TASK TO COMPLETE | From the listing below, reproduce word for word the part that opens with the line containing "This screenshot has width=1456, height=827." and closes with the line containing "You are a computer-use agent. Viewport: 1456px"; reproduce nothing else.

DATA FOR THIS TASK |
-------------------------

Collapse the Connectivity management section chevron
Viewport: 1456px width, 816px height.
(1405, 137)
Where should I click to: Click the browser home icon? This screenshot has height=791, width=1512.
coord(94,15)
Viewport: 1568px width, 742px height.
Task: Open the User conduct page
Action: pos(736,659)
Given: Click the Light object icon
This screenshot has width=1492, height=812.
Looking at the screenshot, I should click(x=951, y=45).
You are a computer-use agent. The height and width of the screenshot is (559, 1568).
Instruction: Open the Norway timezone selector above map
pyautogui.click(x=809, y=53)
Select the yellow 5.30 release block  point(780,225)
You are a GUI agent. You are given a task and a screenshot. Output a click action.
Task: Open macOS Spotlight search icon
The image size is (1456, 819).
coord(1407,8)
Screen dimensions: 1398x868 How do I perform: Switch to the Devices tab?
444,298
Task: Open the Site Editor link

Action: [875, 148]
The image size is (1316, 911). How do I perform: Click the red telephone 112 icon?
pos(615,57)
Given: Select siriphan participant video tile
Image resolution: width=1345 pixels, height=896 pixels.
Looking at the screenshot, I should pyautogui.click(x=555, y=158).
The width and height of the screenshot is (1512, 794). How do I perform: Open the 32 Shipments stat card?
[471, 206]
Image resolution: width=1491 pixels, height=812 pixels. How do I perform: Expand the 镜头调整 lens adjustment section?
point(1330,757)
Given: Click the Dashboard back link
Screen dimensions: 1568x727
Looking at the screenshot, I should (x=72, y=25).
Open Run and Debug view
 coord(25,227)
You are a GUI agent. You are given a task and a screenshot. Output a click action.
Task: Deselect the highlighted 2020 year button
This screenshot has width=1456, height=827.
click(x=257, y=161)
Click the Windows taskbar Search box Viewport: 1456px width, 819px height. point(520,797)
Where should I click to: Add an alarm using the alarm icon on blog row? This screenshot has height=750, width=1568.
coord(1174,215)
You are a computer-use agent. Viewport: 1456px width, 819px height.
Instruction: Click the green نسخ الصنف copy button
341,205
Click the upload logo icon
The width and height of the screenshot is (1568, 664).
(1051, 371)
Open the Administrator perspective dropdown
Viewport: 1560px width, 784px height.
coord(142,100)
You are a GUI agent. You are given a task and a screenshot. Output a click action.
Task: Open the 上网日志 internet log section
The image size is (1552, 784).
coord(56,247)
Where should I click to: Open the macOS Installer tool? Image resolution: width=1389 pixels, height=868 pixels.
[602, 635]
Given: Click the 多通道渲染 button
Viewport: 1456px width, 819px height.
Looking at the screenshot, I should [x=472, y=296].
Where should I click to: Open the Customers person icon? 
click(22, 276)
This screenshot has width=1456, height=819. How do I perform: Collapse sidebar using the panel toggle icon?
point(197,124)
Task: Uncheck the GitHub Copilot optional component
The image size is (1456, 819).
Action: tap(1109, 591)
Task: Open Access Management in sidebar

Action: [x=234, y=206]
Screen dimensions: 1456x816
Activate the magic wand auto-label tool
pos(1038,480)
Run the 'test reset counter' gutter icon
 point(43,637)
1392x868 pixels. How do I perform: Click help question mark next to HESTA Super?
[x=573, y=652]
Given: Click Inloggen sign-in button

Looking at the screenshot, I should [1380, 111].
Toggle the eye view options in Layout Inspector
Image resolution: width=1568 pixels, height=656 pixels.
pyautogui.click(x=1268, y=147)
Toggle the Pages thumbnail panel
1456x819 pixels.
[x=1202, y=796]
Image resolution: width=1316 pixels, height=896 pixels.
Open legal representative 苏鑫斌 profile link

-------------------------

YOUR RESPONSE |
This screenshot has width=1456, height=827.
click(x=257, y=161)
Click the Windows taskbar Search box Viewport: 1456px width, 819px height. point(520,797)
Where should I click to: Add an alarm using the alarm icon on blog row? This screenshot has height=750, width=1568.
coord(1174,215)
You are a computer-use agent. Viewport: 1456px width, 819px height.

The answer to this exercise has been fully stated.